*Given data*.
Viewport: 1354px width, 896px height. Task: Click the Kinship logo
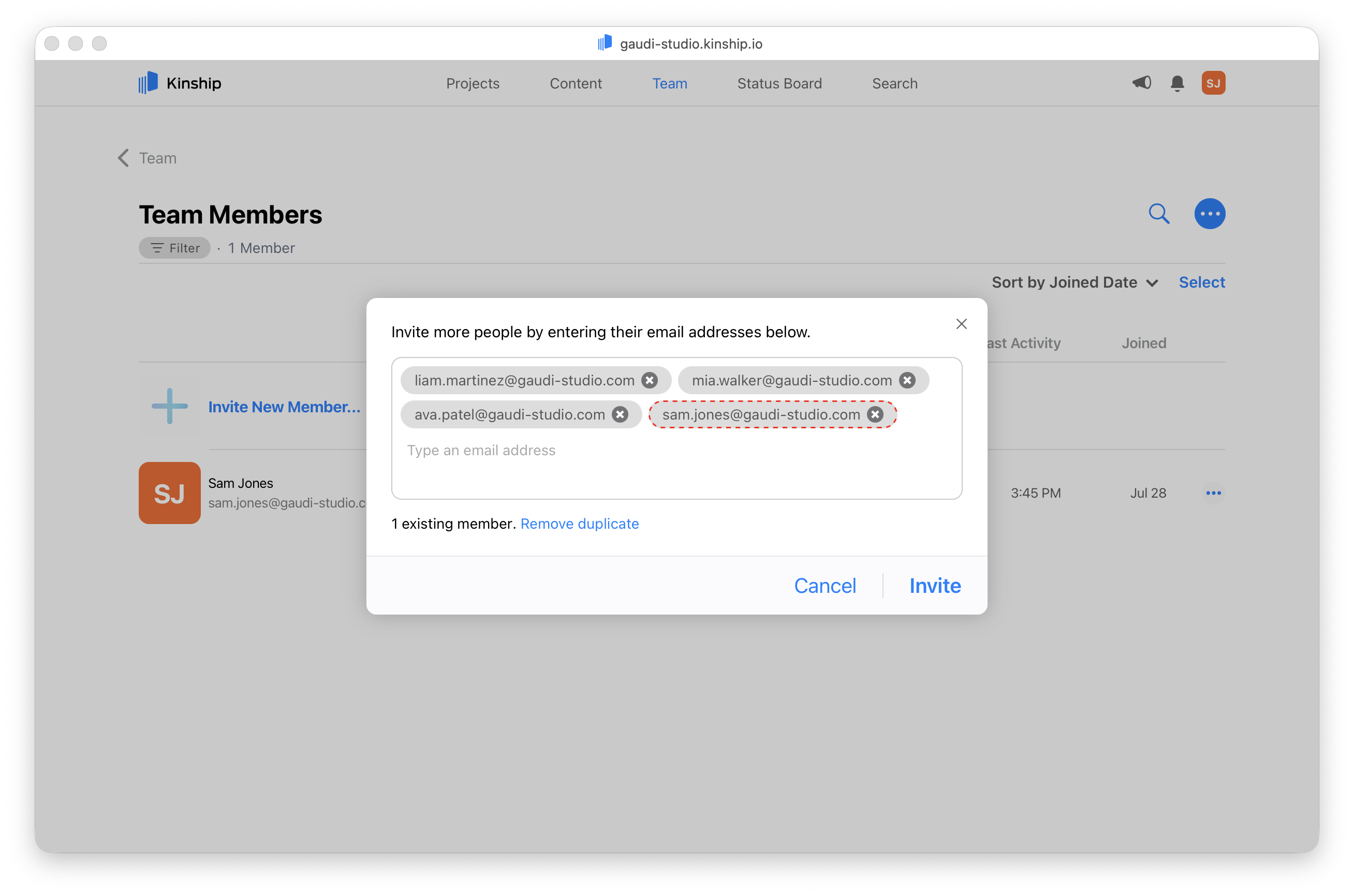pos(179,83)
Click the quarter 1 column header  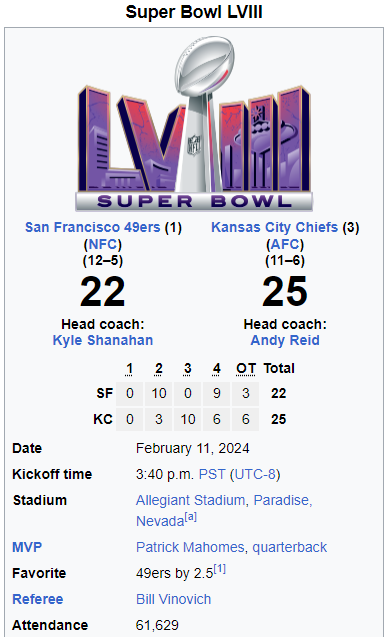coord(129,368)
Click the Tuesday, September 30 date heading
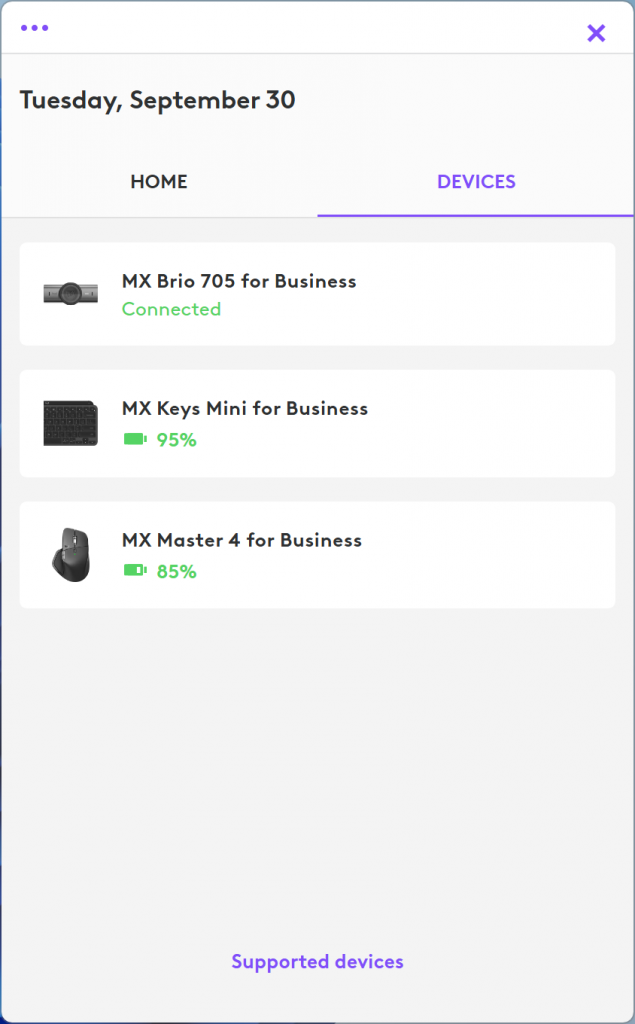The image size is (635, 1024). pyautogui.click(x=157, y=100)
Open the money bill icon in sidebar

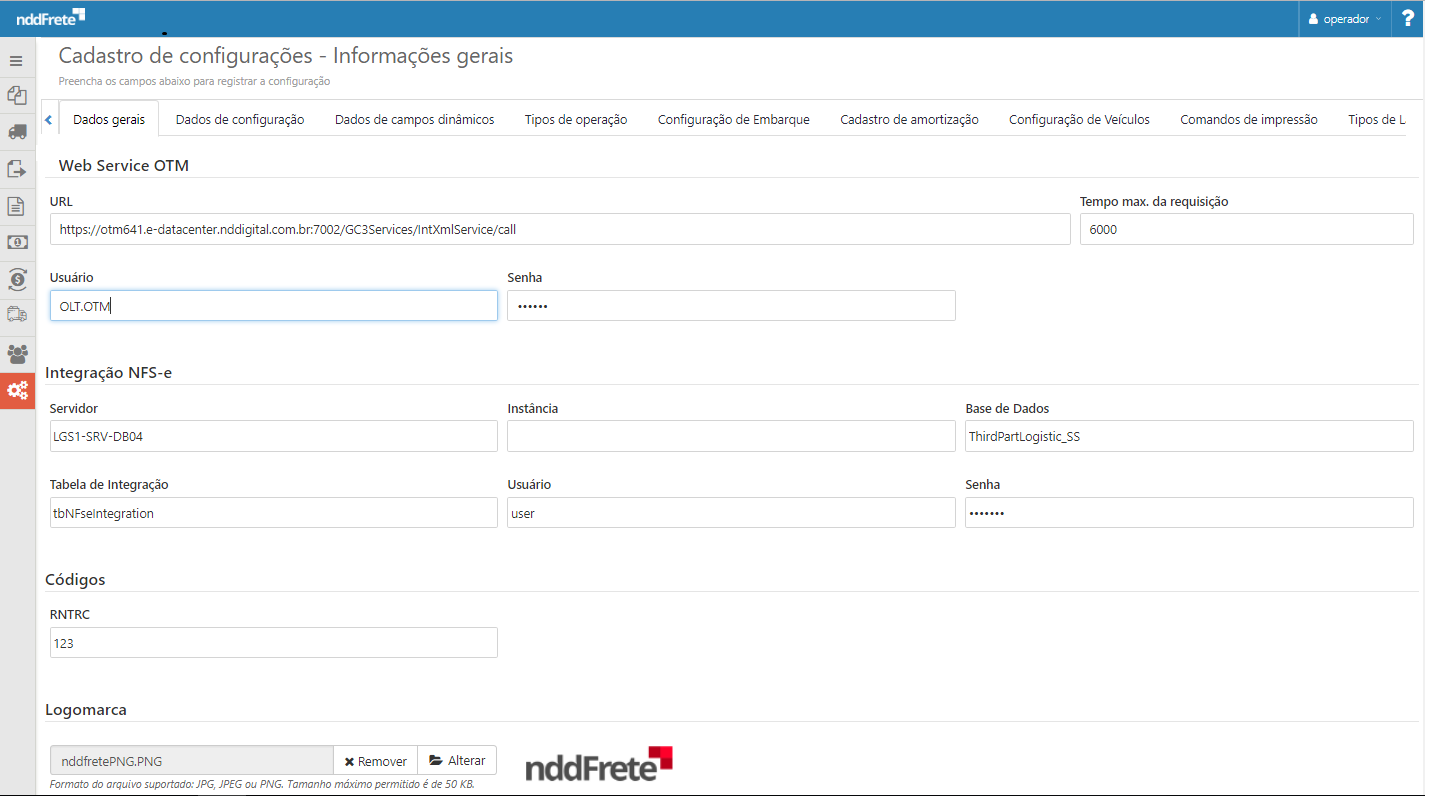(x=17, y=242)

---

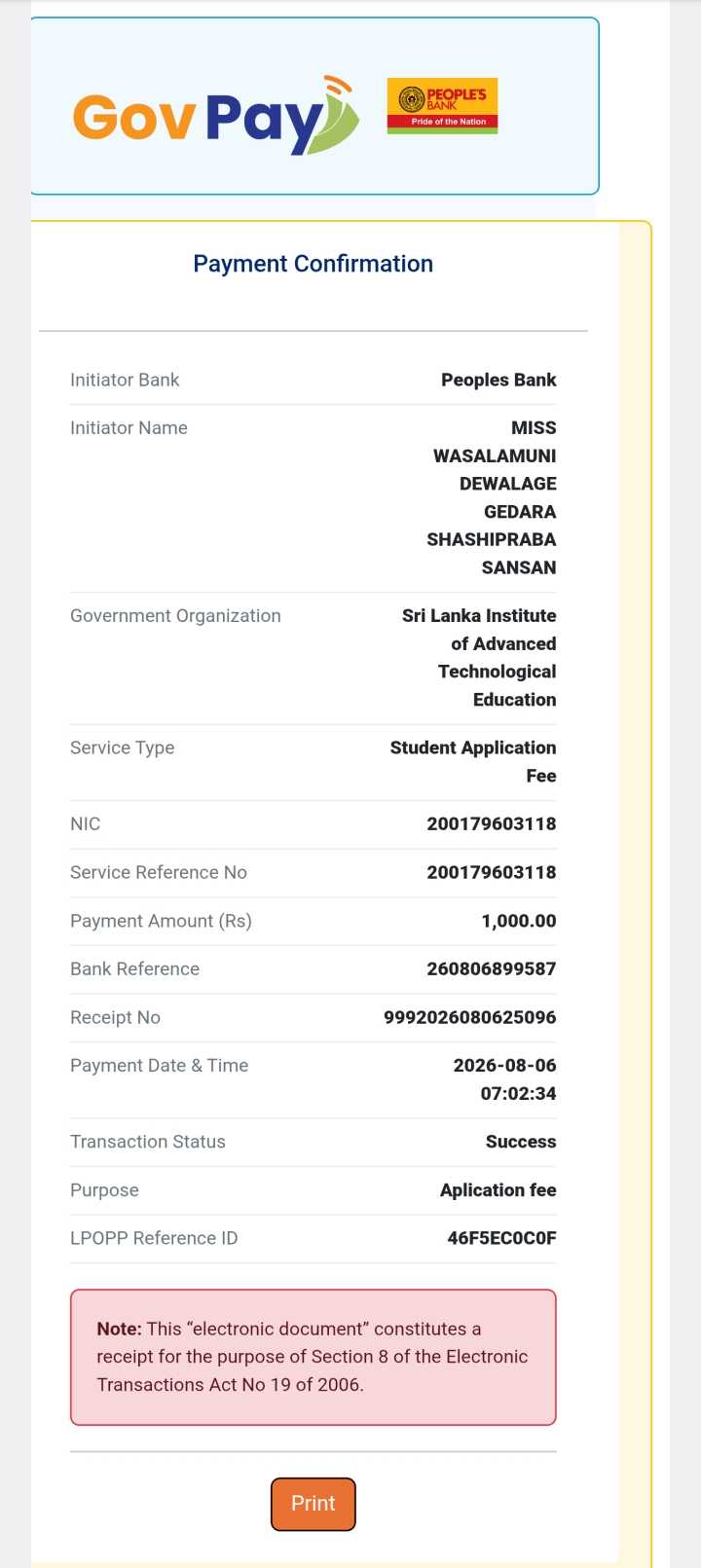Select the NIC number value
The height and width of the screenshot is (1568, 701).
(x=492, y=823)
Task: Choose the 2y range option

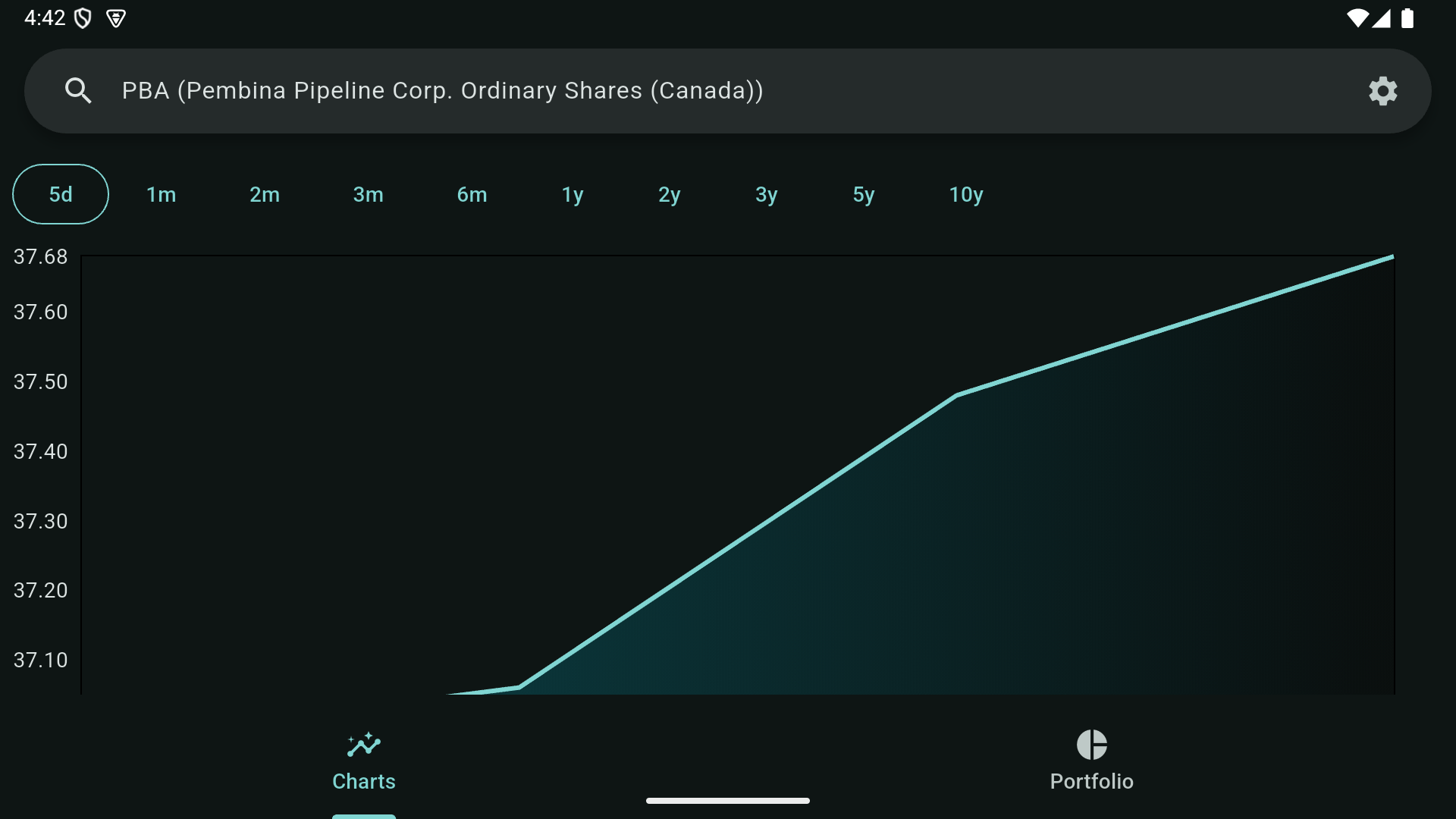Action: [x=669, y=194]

*Aim*. Count the lines in the items above that contain the string "width". Reply with the number alone.

*Answer to the task*. 2